## DIRECTION
Lay out the rows below as a JSON list of strings, one string per line, leaving out blank lines. Start with the line that contains "Screen dimensions: 409x250" and go on through the line that contains "pyautogui.click(x=118, y=561)", including both.

───── ITEMS

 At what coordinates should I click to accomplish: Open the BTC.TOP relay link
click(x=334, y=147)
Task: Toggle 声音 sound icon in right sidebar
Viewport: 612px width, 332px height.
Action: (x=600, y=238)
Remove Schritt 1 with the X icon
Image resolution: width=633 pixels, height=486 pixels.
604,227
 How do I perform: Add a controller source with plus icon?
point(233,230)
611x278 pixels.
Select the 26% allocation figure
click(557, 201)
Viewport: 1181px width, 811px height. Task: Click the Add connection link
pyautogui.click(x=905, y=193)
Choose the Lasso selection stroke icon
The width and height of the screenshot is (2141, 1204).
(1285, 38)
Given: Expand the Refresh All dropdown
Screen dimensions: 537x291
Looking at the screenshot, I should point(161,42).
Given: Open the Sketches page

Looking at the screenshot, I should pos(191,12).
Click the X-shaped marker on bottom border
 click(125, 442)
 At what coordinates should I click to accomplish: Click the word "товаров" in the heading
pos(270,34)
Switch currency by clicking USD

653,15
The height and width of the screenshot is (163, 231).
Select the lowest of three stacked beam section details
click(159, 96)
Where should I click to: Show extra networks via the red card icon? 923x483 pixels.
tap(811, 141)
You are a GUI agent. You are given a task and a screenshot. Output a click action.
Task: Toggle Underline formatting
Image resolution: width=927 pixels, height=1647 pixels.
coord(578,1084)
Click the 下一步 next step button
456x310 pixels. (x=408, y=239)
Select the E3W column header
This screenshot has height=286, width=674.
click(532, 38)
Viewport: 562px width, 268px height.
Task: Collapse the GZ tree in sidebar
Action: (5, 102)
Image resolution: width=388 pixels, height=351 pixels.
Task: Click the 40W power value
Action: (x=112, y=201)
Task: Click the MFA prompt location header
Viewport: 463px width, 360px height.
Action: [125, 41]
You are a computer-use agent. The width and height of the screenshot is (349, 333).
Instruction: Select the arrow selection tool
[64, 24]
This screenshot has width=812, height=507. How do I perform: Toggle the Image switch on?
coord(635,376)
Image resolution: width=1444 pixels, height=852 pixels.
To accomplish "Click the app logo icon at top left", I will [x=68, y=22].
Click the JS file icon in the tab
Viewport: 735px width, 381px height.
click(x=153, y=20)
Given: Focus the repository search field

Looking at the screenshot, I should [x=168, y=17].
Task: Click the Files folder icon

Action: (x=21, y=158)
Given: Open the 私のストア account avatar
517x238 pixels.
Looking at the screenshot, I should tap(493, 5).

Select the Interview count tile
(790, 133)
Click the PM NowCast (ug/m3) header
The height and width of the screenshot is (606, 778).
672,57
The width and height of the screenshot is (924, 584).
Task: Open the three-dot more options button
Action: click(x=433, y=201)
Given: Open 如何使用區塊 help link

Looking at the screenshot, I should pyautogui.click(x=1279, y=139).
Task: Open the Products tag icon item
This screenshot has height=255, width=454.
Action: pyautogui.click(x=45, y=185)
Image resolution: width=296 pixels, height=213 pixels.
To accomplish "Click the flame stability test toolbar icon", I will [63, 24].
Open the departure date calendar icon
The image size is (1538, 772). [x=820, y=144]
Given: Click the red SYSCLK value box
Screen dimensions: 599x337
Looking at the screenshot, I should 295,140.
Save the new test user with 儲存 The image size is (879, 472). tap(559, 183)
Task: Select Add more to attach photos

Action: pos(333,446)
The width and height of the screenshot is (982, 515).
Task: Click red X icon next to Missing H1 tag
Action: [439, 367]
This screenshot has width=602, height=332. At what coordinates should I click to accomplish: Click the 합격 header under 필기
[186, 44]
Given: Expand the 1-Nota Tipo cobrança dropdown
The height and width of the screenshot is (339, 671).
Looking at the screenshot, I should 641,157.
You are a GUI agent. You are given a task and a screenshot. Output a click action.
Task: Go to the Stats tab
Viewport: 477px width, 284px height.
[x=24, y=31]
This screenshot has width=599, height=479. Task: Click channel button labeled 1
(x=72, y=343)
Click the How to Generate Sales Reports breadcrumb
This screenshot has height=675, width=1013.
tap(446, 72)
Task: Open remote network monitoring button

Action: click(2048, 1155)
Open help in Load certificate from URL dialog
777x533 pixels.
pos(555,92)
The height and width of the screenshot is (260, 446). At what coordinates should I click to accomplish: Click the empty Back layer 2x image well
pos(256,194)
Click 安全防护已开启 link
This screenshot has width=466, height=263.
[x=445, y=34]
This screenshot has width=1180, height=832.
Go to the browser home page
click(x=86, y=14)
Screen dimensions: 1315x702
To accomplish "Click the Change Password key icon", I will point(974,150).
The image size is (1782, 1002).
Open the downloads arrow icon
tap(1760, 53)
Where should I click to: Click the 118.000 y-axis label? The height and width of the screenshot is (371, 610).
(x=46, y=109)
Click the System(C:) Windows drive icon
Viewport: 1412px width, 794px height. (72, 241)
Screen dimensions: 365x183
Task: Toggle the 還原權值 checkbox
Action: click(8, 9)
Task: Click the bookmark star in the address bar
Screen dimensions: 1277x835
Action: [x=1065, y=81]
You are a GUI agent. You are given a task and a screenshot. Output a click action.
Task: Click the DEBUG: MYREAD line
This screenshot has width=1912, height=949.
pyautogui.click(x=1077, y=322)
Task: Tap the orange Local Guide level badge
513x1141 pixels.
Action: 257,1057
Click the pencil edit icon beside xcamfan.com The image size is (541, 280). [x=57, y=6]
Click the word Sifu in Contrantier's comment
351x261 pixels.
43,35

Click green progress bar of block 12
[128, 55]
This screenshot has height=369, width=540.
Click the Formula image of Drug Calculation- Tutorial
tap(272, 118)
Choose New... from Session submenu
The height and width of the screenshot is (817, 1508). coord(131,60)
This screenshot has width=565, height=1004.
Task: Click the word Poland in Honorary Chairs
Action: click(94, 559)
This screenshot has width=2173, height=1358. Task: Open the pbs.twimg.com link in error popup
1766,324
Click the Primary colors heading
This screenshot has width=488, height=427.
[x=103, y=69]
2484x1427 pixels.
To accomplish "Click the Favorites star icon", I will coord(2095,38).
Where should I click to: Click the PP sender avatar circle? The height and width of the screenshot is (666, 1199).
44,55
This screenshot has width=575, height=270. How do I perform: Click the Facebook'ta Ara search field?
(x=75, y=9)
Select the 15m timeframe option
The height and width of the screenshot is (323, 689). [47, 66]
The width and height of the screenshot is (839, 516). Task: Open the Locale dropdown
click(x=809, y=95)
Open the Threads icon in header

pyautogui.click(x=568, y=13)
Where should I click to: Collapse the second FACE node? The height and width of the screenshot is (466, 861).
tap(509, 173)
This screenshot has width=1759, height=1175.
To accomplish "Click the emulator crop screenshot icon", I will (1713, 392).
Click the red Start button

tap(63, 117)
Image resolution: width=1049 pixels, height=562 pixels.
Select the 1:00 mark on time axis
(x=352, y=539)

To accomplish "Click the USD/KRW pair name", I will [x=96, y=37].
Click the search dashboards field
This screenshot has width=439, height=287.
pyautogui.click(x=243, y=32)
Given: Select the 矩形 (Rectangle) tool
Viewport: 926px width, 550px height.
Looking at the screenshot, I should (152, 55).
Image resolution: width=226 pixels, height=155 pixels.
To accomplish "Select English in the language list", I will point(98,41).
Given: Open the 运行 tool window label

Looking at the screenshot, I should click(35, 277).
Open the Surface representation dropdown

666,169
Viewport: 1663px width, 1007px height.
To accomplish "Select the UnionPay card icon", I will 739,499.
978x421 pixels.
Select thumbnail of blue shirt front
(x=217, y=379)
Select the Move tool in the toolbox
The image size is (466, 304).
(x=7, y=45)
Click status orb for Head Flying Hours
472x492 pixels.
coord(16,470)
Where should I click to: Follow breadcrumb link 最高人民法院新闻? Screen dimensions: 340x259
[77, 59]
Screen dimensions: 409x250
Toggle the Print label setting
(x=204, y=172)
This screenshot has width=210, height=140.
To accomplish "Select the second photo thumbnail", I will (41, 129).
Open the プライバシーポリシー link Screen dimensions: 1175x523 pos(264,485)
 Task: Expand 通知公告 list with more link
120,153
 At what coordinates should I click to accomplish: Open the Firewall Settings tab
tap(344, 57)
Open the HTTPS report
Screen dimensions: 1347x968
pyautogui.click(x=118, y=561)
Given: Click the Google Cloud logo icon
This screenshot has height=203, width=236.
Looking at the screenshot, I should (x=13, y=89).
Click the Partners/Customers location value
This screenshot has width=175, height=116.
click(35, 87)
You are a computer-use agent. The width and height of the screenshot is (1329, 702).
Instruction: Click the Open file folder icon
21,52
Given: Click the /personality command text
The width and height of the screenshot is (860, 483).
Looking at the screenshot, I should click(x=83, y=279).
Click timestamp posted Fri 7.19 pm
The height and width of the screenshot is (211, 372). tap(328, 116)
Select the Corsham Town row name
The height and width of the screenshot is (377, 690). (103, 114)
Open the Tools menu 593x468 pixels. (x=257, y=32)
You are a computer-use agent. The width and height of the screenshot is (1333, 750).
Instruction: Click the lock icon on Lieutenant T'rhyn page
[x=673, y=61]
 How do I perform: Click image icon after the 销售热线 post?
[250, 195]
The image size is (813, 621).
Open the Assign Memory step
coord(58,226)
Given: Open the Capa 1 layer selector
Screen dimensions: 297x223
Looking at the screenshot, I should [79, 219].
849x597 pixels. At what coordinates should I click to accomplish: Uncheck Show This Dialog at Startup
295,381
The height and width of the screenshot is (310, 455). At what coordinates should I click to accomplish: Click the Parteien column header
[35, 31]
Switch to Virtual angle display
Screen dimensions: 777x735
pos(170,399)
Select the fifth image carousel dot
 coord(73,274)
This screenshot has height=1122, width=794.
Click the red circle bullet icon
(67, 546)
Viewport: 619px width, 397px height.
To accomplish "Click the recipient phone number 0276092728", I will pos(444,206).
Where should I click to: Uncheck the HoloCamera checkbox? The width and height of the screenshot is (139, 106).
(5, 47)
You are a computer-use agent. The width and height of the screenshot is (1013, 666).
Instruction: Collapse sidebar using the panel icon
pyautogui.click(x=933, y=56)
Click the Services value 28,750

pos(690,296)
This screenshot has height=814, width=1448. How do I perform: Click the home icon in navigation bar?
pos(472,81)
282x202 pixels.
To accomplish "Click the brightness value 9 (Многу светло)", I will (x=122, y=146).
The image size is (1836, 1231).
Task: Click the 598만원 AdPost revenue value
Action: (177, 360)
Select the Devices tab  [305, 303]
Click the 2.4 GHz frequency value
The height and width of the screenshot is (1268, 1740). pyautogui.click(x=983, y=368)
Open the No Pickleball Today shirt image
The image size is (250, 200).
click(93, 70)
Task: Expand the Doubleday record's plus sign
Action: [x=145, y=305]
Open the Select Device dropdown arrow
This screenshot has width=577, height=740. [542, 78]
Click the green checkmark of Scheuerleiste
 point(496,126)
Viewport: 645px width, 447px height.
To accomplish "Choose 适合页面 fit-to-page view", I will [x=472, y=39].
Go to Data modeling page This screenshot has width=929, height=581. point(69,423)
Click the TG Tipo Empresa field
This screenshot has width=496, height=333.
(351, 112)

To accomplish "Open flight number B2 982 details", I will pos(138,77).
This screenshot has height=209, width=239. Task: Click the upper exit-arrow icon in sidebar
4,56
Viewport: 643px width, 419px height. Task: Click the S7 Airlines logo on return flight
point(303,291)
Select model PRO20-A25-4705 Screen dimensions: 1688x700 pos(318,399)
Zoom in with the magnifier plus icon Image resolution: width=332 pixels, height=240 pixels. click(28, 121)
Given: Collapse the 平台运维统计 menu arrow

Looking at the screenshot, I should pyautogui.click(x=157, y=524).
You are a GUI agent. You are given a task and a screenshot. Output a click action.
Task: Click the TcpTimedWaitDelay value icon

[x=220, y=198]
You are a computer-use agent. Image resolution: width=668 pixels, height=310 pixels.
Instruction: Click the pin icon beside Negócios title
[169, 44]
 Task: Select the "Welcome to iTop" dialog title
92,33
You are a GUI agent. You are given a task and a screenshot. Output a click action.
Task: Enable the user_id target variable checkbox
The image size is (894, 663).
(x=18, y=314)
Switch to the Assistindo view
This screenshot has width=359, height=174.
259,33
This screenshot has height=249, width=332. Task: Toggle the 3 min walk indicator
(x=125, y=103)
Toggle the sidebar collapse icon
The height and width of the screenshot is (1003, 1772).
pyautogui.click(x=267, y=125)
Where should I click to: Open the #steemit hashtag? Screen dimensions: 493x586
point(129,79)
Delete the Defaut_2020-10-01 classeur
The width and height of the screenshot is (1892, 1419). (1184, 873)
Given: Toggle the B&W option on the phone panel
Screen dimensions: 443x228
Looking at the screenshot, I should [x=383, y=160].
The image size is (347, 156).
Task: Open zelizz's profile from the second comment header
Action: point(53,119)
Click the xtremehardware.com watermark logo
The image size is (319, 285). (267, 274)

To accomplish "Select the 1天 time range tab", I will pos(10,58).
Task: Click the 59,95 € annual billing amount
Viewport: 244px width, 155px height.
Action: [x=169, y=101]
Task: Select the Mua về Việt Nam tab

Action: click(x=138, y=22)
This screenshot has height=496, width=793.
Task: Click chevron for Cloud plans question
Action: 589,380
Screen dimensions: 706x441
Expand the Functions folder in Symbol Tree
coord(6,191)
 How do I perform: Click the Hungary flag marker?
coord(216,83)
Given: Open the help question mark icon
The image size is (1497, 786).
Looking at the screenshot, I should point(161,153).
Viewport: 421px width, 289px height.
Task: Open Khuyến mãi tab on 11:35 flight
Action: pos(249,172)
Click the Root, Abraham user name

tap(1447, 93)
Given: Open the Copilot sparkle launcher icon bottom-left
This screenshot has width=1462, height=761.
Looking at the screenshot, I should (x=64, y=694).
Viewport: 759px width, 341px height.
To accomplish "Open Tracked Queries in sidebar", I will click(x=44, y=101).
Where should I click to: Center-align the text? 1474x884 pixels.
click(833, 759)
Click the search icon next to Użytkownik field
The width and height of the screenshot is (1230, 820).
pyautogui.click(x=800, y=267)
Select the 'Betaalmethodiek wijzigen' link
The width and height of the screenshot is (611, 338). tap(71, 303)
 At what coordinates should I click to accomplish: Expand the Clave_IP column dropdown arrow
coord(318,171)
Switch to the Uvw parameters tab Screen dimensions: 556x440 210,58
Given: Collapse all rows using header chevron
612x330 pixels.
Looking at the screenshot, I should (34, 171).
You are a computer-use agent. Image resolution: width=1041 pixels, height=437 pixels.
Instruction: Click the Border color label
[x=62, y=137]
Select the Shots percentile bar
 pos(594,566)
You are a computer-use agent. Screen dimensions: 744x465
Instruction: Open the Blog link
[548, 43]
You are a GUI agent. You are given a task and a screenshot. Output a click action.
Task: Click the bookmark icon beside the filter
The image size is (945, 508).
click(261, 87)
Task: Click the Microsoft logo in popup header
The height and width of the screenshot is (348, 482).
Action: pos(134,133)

──────────

## EXERCISE RESPONSE
[
  "Screen dimensions: 409x250",
  "Toggle the Print label setting",
  "(x=204, y=172)",
  "This screenshot has width=210, height=140.",
  "To accomplish \"Select the second photo thumbnail\", I will (41, 129).",
  "Open the プライバシーポリシー link Screen dimensions: 1175x523 pos(264,485)",
  " Task: Expand 通知公告 list with more link",
  "120,153",
  " At what coordinates should I click to accomplish: Open the Firewall Settings tab",
  "tap(344, 57)",
  "Open the HTTPS report",
  "Screen dimensions: 1347x968",
  "pyautogui.click(x=118, y=561)"
]